------ Source extract

Chargers: Antonio Gates should be remembered for unlikely road to NFL, opening doors
By Travis Wakeman
Though it’s been over a year since we’ve seen Antonio Gates in full pads and playing football, we can now officially look back and reminisce on a great career.
Athletic, big-bodied young men who may have a background as basketball players can always turn into an NFL prospect and for that, they have Antonio Gates to thank. What an unlikely yet amazing career. Here, we look back on the illustrious run that Gates had.
Many thought Gates was done following the 2017 season, but an early-season injury to Hunter Henry which ended his season forced the Chargers to pick up the phone and call old reliable.
Gates gave the team all he could in relief of the young Henry, but his aging body was clearly wearing down. He was still part of a team that made a run to the divisional playoffs and though he wasn’t under contract going into 2019, many fans hoped the team would bring him back for what they thought would be a run to the Super Bowl this season.
That run never happened (never came close) and to the surprise and dismay of fans, Gates was not part of the team’s plans this season. On Tuesday, he officially retired from the NFL.
He does so with some of the best numbers ever posted by a tight end — 955 receptions, 11,481 yards and 116 touchdowns. He caught more touchdowns than any tight end in NFL history.
That includes every tight end named to the NFL’s All-Time team as part of the 100th anniversary of the league.
Former Chargers tight end Kellen WInslow did make that team. No disrespect to Winslow — he was a fantastic tight end, but Gates is the best tight end in Chargers history and it’s by a considerable margin. He should have been on that team.
How many players can you say redefined how a position is played in any sport?
Because that’s Antonio Gates’ legacy.
There are those who came before, and then tight ends who came after who not only had careers, but dominated, all because of 85.
See ya in Canton soon, Gatesy. https://t.co/WFlotFVWjx
— Ricky Henne (@RickyHenne) January 14, 2020
That won’t bother Gates. The always humble, always respectful tight end will be more than happy with his career and the accolades that came with it. And he should be. It easily could have never happened.
Sometimes lost in just how good Gates was is the path he took to get to the NFL and a heightened level of success.
Gates did play high school football. He then enrolled at Michigan State hoping to be a two-sport star playing both football and basketball. At the time, Nick Saban was the head coach of the Spartans’ football team. He wanted Gates to focus solely on football.
Because of that, Gates decided to transfer to Eastern Michigan University to play basketball before going to the College of the Sequoias in Visalia, California. From there, he transferred to Kent State University.
As a junior at the school, Gates helped the Golden Flashes reach the Elite Eight of the NCAA Tournament as a 10 seed.

------------

Set task 1:
Report how many lines of the rows contain the string "pixels", treating case as significant. Give only the number.

------ Supplied entries

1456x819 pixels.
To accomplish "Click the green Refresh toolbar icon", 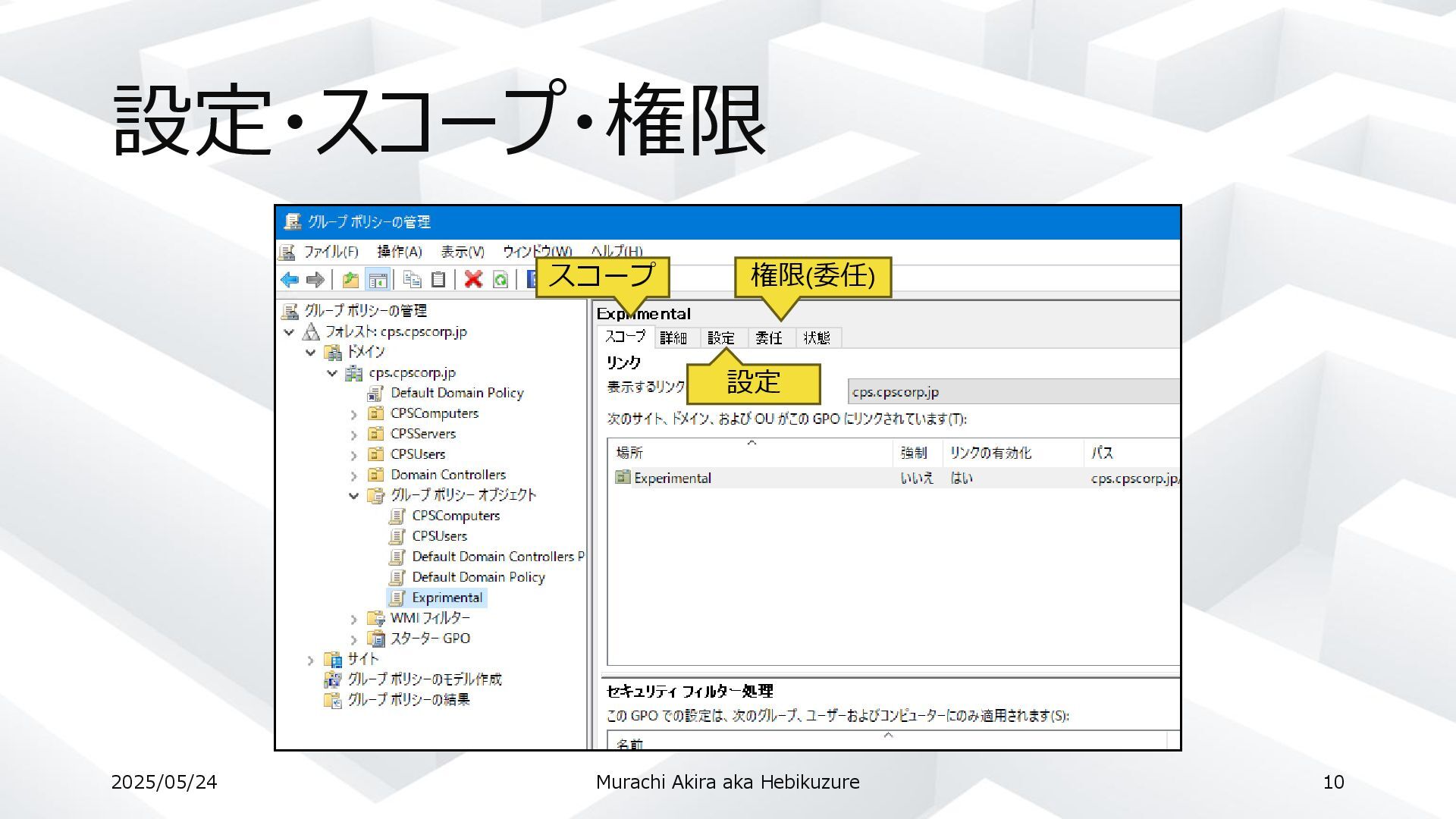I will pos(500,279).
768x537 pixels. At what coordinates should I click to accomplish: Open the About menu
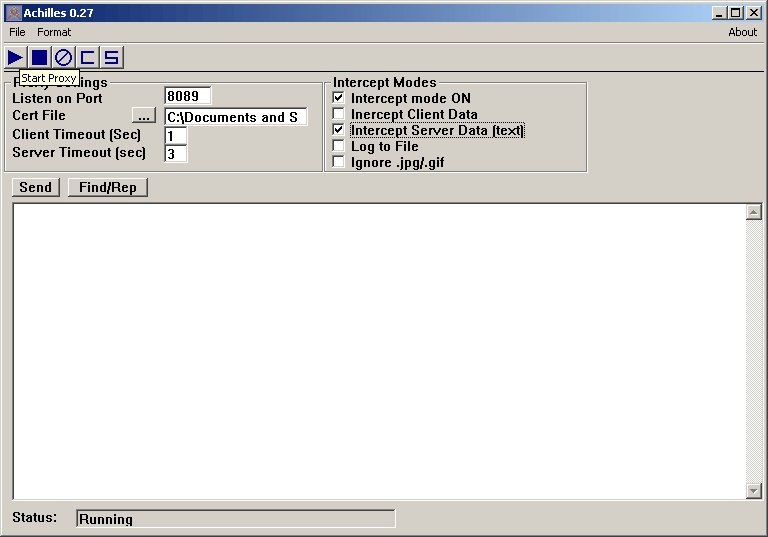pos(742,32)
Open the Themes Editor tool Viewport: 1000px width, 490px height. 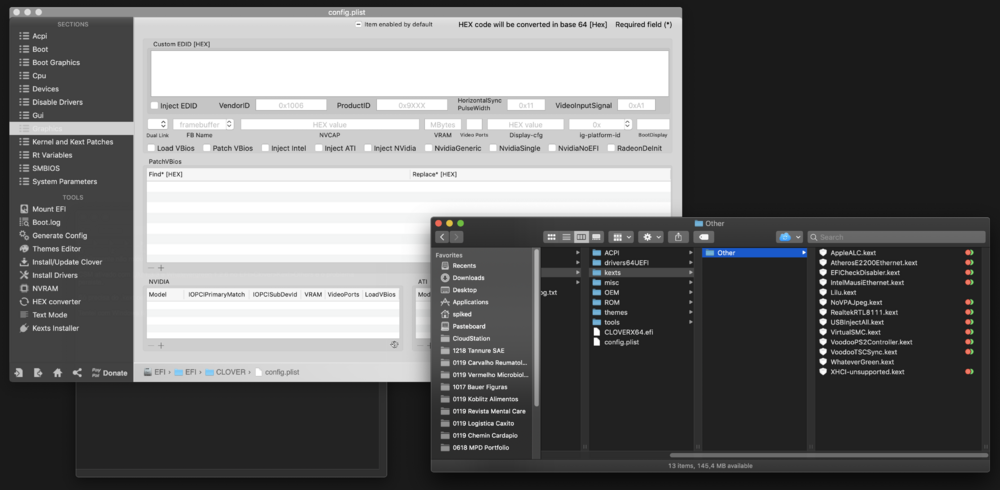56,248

------------

Set task 2:
Extract the passage of the Antonio Gates article from "Former Chargers tight" to "in any sport?", copying it word for word.

Task response 1:
2

Task response 2:
Former Chargers tight end Kellen WInslow did make that team. No disrespect to Winslow — he was a fantastic tight end, but Gates is the best tight end in Chargers history and it’s by a considerable margin. He should have been on that team.
How many players can you say redefined how a position is played in any sport?